Confederações patronais admitem regresso à concertação social após reunião com Costa

Após uma reunião de mais de duas horas com o primeiro-ministro, os líderes das confederações patronais admitiram regressar à concertação social. "Tivemos uma conversa muito produtiva e bastante esclarecedora", disse o presidente da Confederação dos Agricultores Portugueses.

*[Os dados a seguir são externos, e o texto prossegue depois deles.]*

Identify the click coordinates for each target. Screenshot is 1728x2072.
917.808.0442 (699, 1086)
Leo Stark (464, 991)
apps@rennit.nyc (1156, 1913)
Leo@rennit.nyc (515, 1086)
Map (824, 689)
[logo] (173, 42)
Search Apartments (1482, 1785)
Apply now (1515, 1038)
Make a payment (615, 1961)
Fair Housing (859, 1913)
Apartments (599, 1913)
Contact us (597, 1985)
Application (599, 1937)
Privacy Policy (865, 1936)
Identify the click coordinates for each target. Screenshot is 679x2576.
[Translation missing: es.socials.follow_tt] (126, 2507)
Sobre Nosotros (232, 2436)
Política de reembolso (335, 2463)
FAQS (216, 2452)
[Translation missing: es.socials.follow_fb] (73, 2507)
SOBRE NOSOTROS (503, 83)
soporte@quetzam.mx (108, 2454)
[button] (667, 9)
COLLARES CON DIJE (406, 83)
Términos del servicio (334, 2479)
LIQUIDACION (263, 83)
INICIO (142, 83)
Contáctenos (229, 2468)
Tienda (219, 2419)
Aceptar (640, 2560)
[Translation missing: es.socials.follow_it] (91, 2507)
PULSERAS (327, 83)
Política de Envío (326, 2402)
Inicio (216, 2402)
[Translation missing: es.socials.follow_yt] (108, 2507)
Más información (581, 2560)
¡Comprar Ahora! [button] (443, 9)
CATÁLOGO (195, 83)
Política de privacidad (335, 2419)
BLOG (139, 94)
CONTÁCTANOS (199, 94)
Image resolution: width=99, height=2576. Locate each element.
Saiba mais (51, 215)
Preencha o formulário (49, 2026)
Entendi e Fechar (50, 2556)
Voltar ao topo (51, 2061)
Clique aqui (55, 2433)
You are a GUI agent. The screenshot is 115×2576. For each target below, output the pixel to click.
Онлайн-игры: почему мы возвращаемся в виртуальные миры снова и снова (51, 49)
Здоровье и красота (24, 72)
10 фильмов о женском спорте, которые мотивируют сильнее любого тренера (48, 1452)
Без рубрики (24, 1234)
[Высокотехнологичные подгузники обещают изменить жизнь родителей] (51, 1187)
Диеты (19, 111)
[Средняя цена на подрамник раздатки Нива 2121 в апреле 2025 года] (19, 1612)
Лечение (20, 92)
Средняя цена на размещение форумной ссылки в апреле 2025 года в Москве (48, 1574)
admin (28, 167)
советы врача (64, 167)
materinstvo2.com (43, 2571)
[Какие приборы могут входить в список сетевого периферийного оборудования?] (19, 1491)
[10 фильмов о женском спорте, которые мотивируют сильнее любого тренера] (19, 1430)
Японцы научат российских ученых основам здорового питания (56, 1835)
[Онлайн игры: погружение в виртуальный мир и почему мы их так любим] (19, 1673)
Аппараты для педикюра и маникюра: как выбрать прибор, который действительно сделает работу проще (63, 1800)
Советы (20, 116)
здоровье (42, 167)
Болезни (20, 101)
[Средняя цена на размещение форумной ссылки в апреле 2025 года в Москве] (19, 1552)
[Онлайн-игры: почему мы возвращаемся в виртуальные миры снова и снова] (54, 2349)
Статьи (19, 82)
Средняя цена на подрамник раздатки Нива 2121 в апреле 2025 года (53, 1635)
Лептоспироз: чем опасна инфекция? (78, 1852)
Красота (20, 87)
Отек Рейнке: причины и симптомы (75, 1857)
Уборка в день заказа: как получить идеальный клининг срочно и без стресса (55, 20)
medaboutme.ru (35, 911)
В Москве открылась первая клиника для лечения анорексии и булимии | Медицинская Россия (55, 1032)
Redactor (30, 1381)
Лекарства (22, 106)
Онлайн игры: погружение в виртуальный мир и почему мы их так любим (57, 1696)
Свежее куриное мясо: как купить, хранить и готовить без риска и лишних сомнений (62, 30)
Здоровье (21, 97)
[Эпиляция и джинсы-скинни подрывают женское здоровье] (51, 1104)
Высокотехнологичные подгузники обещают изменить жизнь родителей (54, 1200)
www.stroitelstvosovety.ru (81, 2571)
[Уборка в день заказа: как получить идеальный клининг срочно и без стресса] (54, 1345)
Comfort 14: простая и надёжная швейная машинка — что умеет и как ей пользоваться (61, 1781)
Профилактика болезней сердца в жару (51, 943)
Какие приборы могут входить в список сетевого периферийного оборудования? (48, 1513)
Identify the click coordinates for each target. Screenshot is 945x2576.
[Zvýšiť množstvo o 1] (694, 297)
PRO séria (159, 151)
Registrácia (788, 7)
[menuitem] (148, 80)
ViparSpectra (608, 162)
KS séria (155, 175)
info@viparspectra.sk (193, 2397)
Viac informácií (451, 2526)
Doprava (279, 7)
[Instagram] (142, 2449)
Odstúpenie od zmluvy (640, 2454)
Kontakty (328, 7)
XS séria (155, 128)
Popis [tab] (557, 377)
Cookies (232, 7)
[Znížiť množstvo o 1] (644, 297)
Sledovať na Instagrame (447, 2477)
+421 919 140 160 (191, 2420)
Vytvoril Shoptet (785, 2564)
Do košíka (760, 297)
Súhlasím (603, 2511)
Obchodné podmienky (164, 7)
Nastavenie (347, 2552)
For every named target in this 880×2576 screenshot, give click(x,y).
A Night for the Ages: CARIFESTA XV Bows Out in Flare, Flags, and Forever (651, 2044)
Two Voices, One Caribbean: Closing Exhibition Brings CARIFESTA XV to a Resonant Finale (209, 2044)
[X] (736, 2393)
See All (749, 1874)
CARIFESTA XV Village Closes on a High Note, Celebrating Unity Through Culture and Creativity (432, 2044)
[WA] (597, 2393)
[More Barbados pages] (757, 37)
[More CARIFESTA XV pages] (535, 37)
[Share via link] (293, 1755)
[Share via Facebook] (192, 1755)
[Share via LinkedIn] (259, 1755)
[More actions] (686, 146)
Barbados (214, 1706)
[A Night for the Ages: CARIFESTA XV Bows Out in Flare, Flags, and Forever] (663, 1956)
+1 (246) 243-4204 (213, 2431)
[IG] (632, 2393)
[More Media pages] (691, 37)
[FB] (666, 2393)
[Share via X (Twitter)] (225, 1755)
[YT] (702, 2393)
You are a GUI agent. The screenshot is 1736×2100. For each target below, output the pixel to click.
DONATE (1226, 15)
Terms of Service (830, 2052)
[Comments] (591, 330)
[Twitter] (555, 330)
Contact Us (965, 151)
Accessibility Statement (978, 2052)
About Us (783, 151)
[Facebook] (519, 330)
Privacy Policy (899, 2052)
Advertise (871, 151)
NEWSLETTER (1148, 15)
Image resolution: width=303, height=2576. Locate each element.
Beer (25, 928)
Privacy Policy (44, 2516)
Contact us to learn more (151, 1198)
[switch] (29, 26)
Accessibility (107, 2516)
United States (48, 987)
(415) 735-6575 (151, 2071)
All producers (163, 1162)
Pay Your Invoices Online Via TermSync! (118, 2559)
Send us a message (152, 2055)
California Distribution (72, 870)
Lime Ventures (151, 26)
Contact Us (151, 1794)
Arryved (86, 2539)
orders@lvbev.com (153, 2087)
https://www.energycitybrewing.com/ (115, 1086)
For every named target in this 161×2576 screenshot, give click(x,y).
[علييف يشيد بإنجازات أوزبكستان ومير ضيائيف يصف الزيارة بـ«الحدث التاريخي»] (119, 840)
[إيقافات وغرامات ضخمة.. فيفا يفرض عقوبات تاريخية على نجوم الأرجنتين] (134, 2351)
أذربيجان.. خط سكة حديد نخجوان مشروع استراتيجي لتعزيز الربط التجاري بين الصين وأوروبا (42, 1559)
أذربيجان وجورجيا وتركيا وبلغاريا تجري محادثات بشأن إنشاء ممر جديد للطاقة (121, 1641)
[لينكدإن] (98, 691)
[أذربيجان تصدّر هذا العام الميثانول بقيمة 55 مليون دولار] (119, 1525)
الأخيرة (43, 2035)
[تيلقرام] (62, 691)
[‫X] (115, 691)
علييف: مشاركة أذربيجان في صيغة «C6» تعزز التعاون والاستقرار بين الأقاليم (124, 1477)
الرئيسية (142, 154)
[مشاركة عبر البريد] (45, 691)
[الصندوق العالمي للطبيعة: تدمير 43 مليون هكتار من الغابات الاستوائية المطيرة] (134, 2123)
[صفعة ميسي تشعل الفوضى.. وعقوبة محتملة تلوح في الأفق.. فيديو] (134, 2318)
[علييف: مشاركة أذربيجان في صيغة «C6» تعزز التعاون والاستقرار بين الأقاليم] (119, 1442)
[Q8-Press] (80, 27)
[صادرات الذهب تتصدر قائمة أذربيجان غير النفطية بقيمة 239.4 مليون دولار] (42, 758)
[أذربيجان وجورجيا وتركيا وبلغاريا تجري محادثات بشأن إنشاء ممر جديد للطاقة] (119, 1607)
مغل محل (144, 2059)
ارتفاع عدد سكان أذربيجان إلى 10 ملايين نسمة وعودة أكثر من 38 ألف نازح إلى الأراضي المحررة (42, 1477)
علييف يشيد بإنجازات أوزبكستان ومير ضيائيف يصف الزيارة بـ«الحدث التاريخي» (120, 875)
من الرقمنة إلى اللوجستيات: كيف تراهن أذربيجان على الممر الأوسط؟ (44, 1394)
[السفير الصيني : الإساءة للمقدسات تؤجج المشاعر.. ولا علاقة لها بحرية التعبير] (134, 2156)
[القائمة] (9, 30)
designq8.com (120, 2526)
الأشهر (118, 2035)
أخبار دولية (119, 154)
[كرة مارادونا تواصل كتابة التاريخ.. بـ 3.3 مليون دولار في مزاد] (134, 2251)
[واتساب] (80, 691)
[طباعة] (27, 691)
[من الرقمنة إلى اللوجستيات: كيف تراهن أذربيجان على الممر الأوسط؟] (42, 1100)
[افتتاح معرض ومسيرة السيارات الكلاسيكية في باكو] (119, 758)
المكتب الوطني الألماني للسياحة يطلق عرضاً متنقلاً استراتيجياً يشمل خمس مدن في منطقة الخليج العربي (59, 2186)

Os líderes das confederações patronais admitiram esta quinta-feira, na sequência de uma reunião com o primeiro-ministro, em São Bento, regressar à concertação social, considerando que ficaram esclarecidas questões que motivaram a suspensão da sua participação neste órgão.

Essa posição foi transmitida pelo presidente da Confederação dos Agricultores Portugueses (CAP), Eduardo Oliveira e Sousa, que foi o porta-voz dos "patrões" no final de uma reunião com António Costa, em que também esteve presente a ministra do Trabalho, Ana Mendes Godinho, que durou mais de duas horas.

"Tivemos uma conversa muito produtiva e bastante esclarecedora no sentido da dignificação da própria concertação social. Em breve, será transmitido à comunicação social qual a decisão que será tomada pelas confederações relativamente ao regresso às reuniões da concertação social", declarou Eduardo Oliveira e Sousa.

Os líderes das confederações patronais decidiram suspender a sua participação na concertação social no mês passado, após o Governo ter aprovado em Conselho de Ministros medidas de alteração à legislação laboral, numa fase em que o executivo ainda tentava negociar a viabilização do Orçamento do Estado para 2022 com o Bloco de Esquerda, PCP, PAN e PEV.

Perante os jornalistas, o presidente da CAP referiu que os líderes das confederações patronais vão analisar os resultados da reunião de hoje, mas adiantou que a reunião foi "frutuosa, já que foram esclarecidos alguns assuntos que precisavam de ser devidamente tratados".

"O regresso à concertação social é uma situação desejável, a concertação social é fundamental no nosso modelo político. Há que ponderar tudo isso, incluindo a conjugação com o novo ciclo que se abre face à conjuntura política que estamos a viver", assinalou.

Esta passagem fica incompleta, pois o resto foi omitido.